Jerusalem, 17 May, 2026 (TPS-IL) — On April 23, 2026, the Money Laundering Prohibition Order (Identification, Reporting, and Record-Keeping Obligations to Prevent Money Laundering and Terrorist Financing of Non-Interest Deposit and Credit Service Providers That Are Charitable Institutions) was published.
“The order constitutes a central pillar in completing the regulation of the field of charitable institutions in Israel, and applies to charitable institutions a compliance regime in the field of the prohibition of money laundering and terrorist financing, in accordance with the accepted principles in relation to supervised financial entities and taking into account the unique characteristics of the industry,” said the Anti-Money Laundering and Terrorist Financing Authority.
The order established, among other things, provisions regarding customer due diligence, identification and verification of identification details, registration of beneficiaries and controlling shareholders, ongoing monitoring, management and retention of records, reporting obligations to the Authority for the Prohibition of Money Laundering and Terrorist Financing, and checks against designated lists in the field of combating terrorism and financing the proliferation of weapons of mass destruction. In addition, specific provisions were established regarding donations and donors, taking into account the characteristics of the activities of the anti-money laundering and counterterrorism institutions.
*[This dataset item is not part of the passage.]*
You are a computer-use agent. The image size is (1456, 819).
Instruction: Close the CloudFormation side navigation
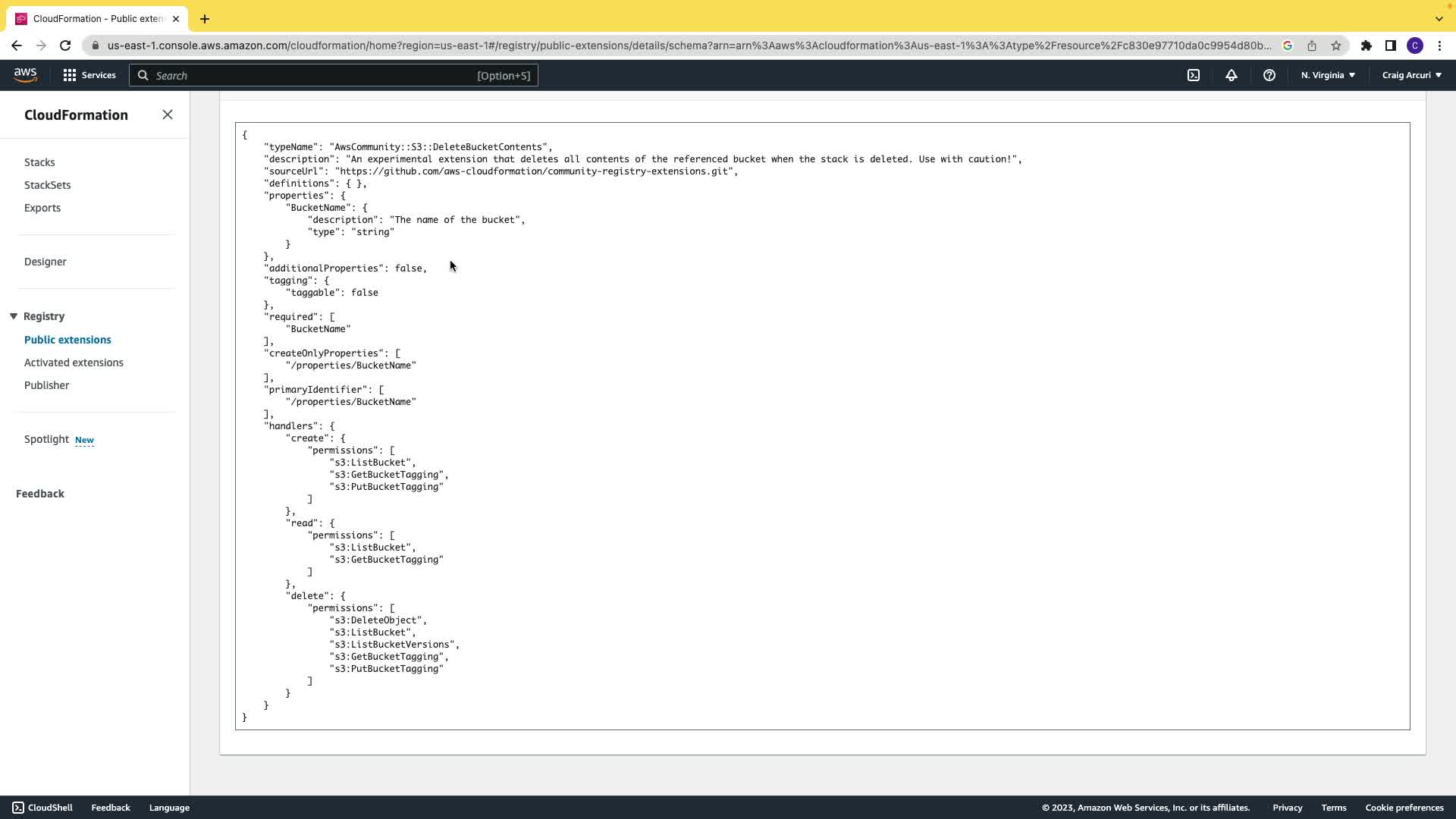point(168,115)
The order adopts a risk-based approach and aims to increase transparency and control mechanisms over the activities of the AML institutions, thereby reducing the risk of their misuse for money laundering or terrorist financing purposes. This move is intended to align regulation in Israel with international standards in the field of combating money laundering and terrorist financing, including the principles of the FATF. Regulating the activities of the AML institutions is expected to strengthen certainty and trust in their activities and their ability to act in coordination with the broader financial system, while preserving the unique social model of mutual assistance.